I love to use different materials in my work, but my primary medium of choice over time continues to be encaustic paint.
How do I love thee? Let me count the ways.
It is fun to build texture
It has a translucent quality that gives a feeling of mystery.
While working and playing with it, I encounter unexpected results leading me to new discoveries and imagery.
It as a generous medium and gives the artist so many possibilities in its process.
It is made with the help of bees and trees...more on this below.
It has a beautiful smell.
It is an ancient technique.
There are so many ways to love this process.
I like to call it love paint.
The most common question that I am asked is, “What is encaustic?”
My quick answer is that encaustic medium is a mixture of beeswax and damar resin. When pigment is added it becomes paint.
The wax that I use comes from the honey bee and the damar resin is a sap harvested in fossilized form from the ground and tapped from the dipterocarpaceae trees found in India and East Asia.
My palette is an electric griddle set no higher than 225 degrees fahrenheit. I paint from small tins using molten encaustic paint. Most of my colour mixing happens on the surface of the painting.
Enkaustikos is a Greek word meaning “to burn in.” This action is evident as you fuse each layer to the one below with a torch or heat gun to assure that layers of paint become one.
My first encounter with encaustic painting was in the late 80's while I was studying art at university.

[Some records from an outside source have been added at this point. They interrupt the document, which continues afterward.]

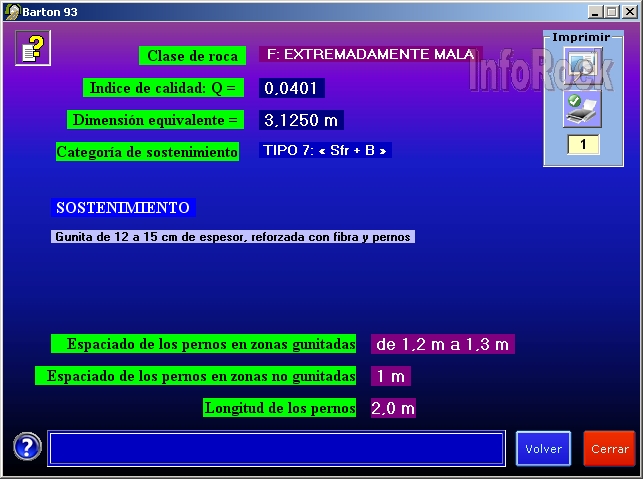
Task: Click the non-shotcreted zone spacing value 1 m
Action: (x=390, y=376)
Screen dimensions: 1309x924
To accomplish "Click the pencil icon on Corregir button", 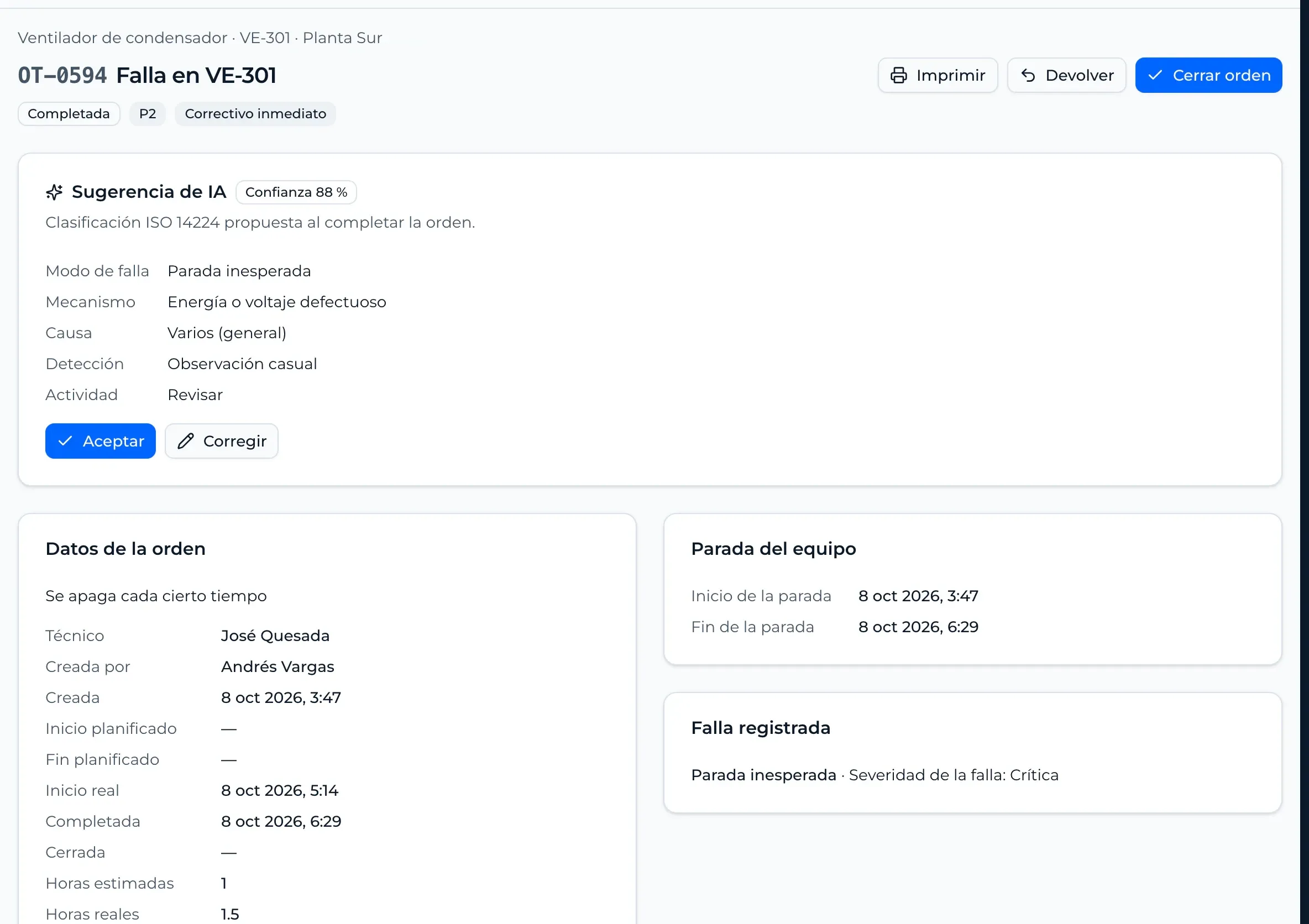I will pos(185,440).
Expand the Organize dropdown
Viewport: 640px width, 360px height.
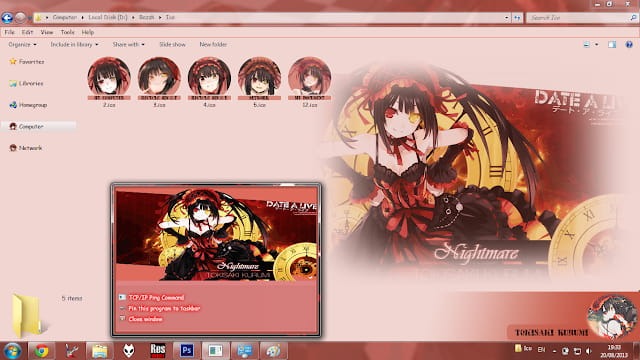pyautogui.click(x=22, y=44)
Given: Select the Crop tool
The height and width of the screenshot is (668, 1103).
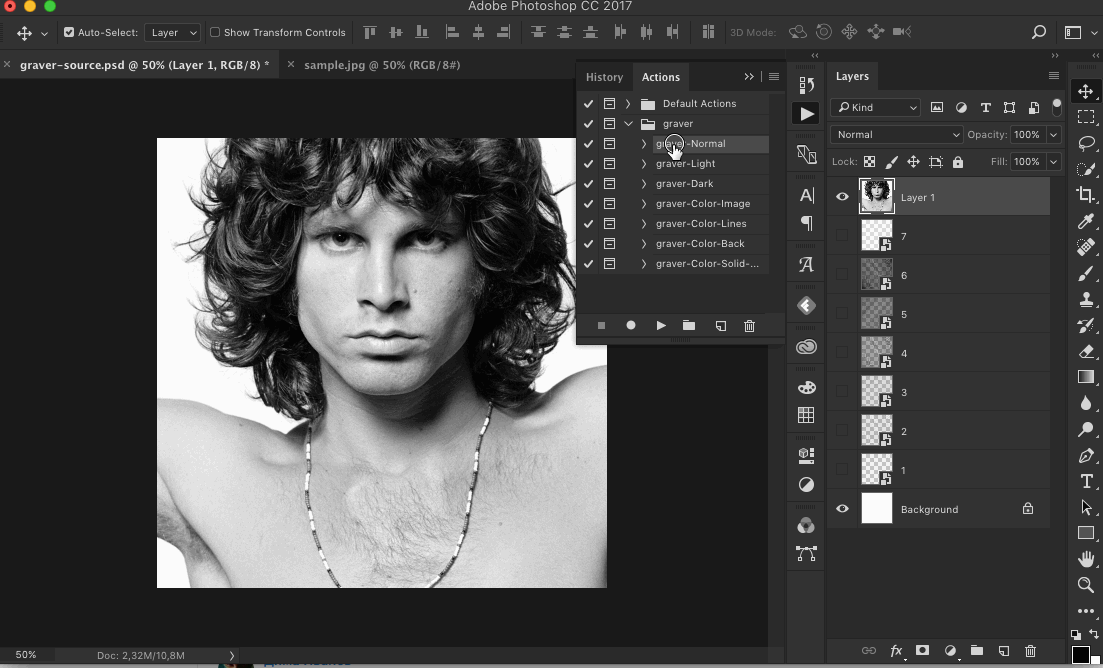Looking at the screenshot, I should coord(1086,195).
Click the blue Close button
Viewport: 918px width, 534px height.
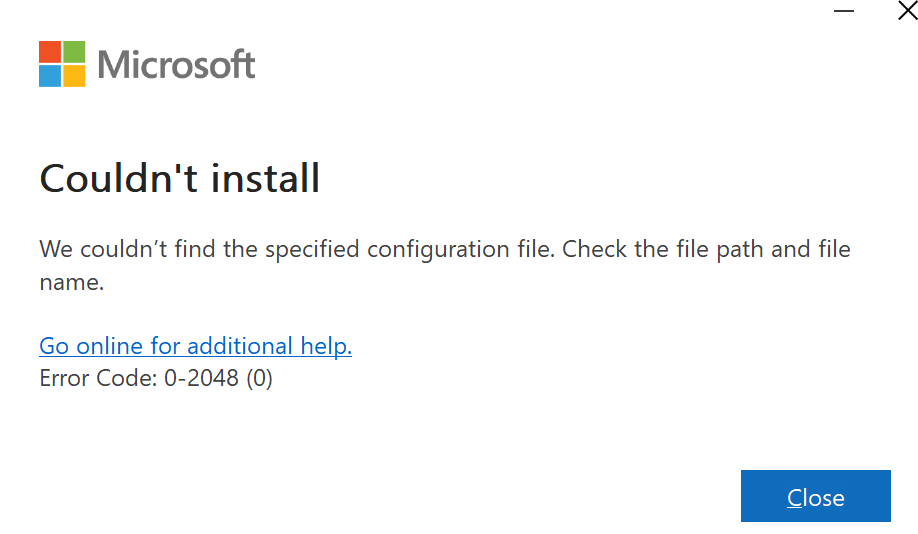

As a student of studio art, while learning about art in art history I often became inspired by their process.
I discovered the work of Abstract Expressionist Jasper Johns in Modern Art History class and on field trips to Albright Knox in Buffalo, New York and the Museum of Modern Art in New York City. I was intrigued by the colour, texture and sensuous quality this medium brought to his work. It felt alive. It is a feeling that I knew I wanted to bring to my art.
I wasn’t aware of many resources on encaustic paint when I first tried adding oil paint to sculpting wax in the late 80s. (I don't recommend this) The internet had not yet developed as a resource and my instructors did not work in encaustic. At the time I was too impatient to do the research and figure it all out. My first attempts were ill informed but I loved using it.
My boyfriend’s dad was a beekeeper and I acquired a block of beeswax. I added oil paint to it, heated it up in a wok and poured it on the canvas. I don’t recall being concerned about temperature. I now know not to heat it beyond 225 fahrenheit and to use wooden substrates as canvas doesn’t provide adequate support causing the wax to crack.
When I left art school, I set encaustic and oil painting aside and moved to acrylic, building texture with modelling paste and paper collage. It was cleaner and seemed less toxic.
None if it though, offered the same sense of mystery and of being alive. I always felt like something was missing and I was having a hard time finding what I wanted through acrylic painting.
In 2007, I decided to return to encaustic paint and took a course with encaustic and mixed media artist Andrea Bird and brought wax, resin and pigment into my art once again. Andrea is also known as the grandmother of encaustic in Ontario. You can read this lovely interview by Ruth Maude in All Things Encaustic. I am grateful for all that Andrea has inspired and taught me about this beautiful medium.
There are so many ways to love it and I continue to learn.